I actually think you are wrong.  As heated as the arguments have gotten, I don't get the impression many people are arguing in bad faith at all, nor that many assume others are.  We actually disagree.


Yep (4.00 / 1)
I don't think there is an awful lot of anger in these discussions here.  We just don't agree.

[ Parent ]
but I really don't see (4.00 / 2)
how a reasonable public option could pass through Congress.

Look, the insurance industry isn't stupid. They understand that a successful public option would end up putting them out of business. Therefore they will fight a serious public option just as hard as they would single-payer.

It's a confused approach--the idea that the insurance companies won't let single-payer go through, but that we can somehow sneak through legislation that will eventually lead to single-payer. Because the people who run those companies are stupid, or asleep, or something.

I'm also hearing the usual right-wing canards about how switching to single-payer will put tons of insurance workers out of work. Leaving aside the fact that many of those workers will still be needed under a single-payer system, Physicians for National Health Program estimates it should take about $20 billion to retrain and find jobs for those workers who are displaced--very little in comparison with the savings that will be realized by the switch. So let us dispense with that talking point.


Exactly my point (4.00 / 1)
If a robust public option can't pass Congress and I also made the point that the fight to pass a robust public option is the same fight you'd need to win single payer, same enemies, same balance of forces, same everything, then might we not be better off WITHOUT the 98 lb weakling version that calls itself public option but isn't?

Isn't the future battle for single payer better off not having to defend the dishwater public option?

That's why I'm thanking Bruce Webb for actually pointing out what's actually in the bill.

My order of preference:
1. Single Payer

2. A Robust Public Option as Hacker originally defined it.

3. A collection of ameliorative measures that do some good but don't solve the problem of the inherent contradiction in for-profit health insurance and leave many problems for the next round of this battle.

4. A collection of ameliorative measures that do some good but don't solve the problem of the inherent contradiction in for-profit health insurance carrying a useless appendage called "public option" that is nothing but a dumping ground for the cases nobody else wants and is perpetually strapped for cash.

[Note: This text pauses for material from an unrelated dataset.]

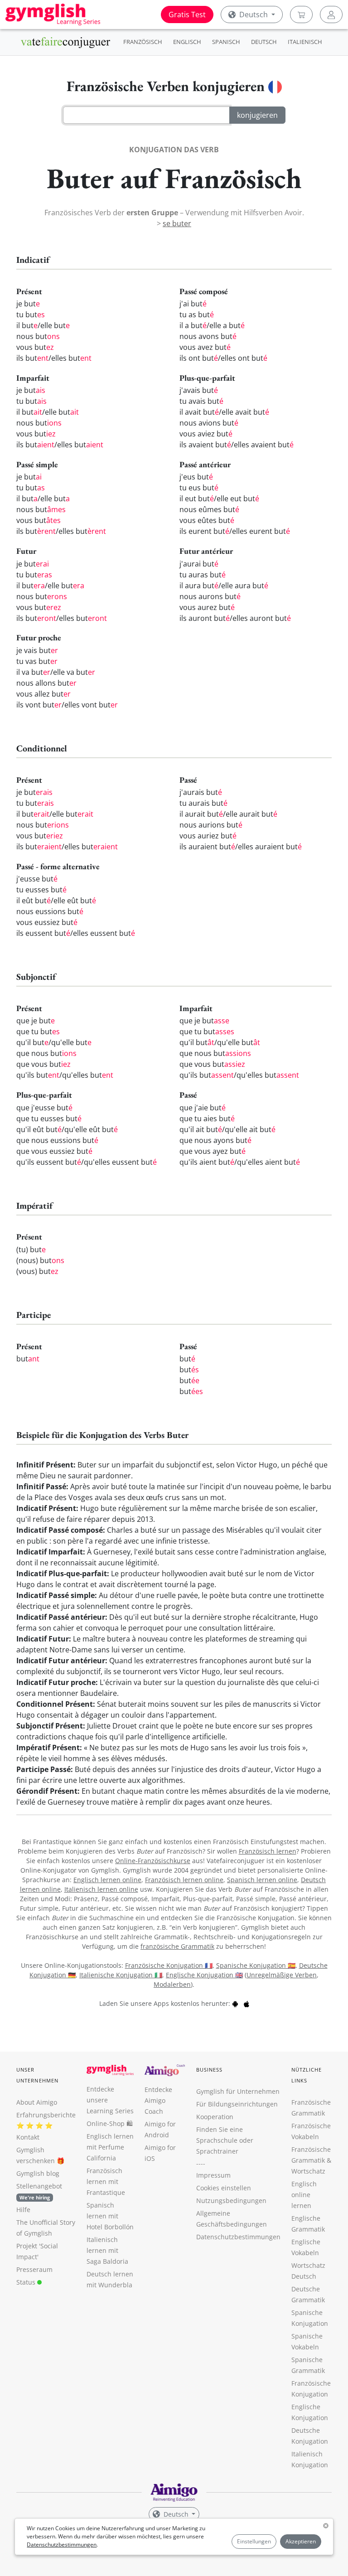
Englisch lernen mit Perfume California (110, 2147)
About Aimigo (36, 2102)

sTiVo's rule: Just because YOU "wouldn't put it past 'em" doesn't prove that THEY did it.


[ Parent ]
Funny health care video (4.00 / 2)
A funny video about why health care reform is important to everyone, even the already insured.

http://www.youtube.com/watch?v...

I say, Doctor, is there something I can take?

sp


A decent public option will lead to single payer (4.00 / 1)
... or at least we'll see private health insurance relegated to a niche, like in France, with public insurance dominating.

It will start with individual health insurance: there's no way private insurance companies will be able to compete. Small businesses will follow, and we'll see private health insurance only for large companies.  At that point, the bigger companies will be looking for a way out.

The only way to stop this is for the insurance company lobbyists to weaken the public option to the point where it's no option at all.  But at least for individual insurance this will be hard to do.